A reinvenção do ritual da cerâmica
Camila Fróis
“A cerâmica é uma poesia que se escreve com o barro”, afirma o artista, músico e cineasta Gilberto Jardineiro, com as mãos lambuzadas de argila no seu elegante ateliê com paredes de vidro e grandes janelas que deixam entrar o frescor da farta Mata Atlântica do quintal. Foi ali, no pé da Serra da Bocaina, mais especificamente na bucólica cidade de Cunha que ele e outros ceramistas de diferentes partes do Brasil, Portugal e Japão resolveram fincar raízes no final dos anos 70, liderando uma verdadeira revolução artística no destino que ficou por décadas esquecido no fim da antiga Estrada Real.
Organizados através de uma associação que ganhou da Prefeitura uma rústica oficina coletiva, eles se uniam para reinventar, com traços autorais, um dos saberes mais antigos do mundo – uma arte ancestral que expressa uma forma de se relacionar com a natureza e com o cotidiano.
Na cerâmica, desde a pré-história, os quatro elementos – terra, água, fogo e ar – se unem durante um ritual que vai da extração da argila da natureza à queima das peças. Em alguns casos, a temperatura dos fornos pode chegar a até 1.300 graus, como na cerâmica noborigama produzida por Alberto Jardineiro e outros artesãos de Cunha.
Seja no charmoso ateliê de Jardineiro no interior paulistano, ou entre os jovens artesãos que se inspiram nas pinturas rupestres do Parque da Serra da Capivara, no sertão do Piauí, a técnica da cerâmica tem ganhado contornos contemporâneos e adeptos de todo o Brasil nas últimas décadas. Cada grupo no seu próprio contexto e com seu estilo particular ajuda a manter viva a tradição que surgiu há cerca de 8 mil anos, quando o homem deixava a vida nômade para se fixar em determinadas regiões do mundo. Nessa época, foi a necessidade de utilizar recipientes para guardar sementes para a próxima safra e preparar seus alimentos que motivou a criação de objetos de barro – que, desde então, foram sendo aperfeiçoados a partir de diferentes métodos de modelagem da argila. Ao longo da história da humanidade, ela serviu, também, como elemento de troca entre povos e facilitou o intercâmbio e o comércio de produto entre tribos e clãs de todas as partes do globo.

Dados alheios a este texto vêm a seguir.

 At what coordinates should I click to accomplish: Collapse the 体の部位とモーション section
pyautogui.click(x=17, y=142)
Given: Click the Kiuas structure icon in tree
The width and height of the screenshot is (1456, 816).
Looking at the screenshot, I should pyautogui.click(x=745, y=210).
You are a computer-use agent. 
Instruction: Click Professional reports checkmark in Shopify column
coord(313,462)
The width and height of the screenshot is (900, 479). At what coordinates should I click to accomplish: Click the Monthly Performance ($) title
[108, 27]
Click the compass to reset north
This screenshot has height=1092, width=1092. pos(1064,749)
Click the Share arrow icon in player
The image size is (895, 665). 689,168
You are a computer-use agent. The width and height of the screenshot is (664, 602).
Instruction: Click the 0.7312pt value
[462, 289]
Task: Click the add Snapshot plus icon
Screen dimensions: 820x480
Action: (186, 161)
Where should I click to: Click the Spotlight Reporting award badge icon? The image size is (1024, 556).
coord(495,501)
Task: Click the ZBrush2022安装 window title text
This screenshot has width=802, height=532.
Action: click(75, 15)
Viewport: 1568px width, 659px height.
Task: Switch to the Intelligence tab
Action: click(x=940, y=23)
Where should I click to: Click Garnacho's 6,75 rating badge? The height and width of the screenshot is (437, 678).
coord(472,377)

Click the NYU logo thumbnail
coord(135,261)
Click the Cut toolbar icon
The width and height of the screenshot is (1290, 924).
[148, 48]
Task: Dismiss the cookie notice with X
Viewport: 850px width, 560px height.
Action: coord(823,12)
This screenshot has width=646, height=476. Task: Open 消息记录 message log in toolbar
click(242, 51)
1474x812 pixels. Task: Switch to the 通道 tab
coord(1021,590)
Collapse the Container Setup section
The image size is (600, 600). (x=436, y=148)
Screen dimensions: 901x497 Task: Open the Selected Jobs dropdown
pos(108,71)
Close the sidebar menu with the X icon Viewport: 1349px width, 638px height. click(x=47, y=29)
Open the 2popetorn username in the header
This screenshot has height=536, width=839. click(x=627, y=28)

Hoje, a cerâmica é utensílio, expressão religiosa, elemento de design e manifestação artística.
A tradição indígena
Segundo a jornalista Andreia Rosa, autora do livro-reportagem “Barro e Fogo”, no Brasil, a tradição da cerâmica é longa e surgiu – como era de se imaginar – com os povos nativos. As várias nações indígenas existentes, do Xingu ao Tapajós, entre tantas outras regiões do país, produziram uma cerâmica de alta qualidade com particularidades de cada etnia que representavam bichos, deuses, símbolos sagrados e personagens estilizados nas peças com grafismos próprios.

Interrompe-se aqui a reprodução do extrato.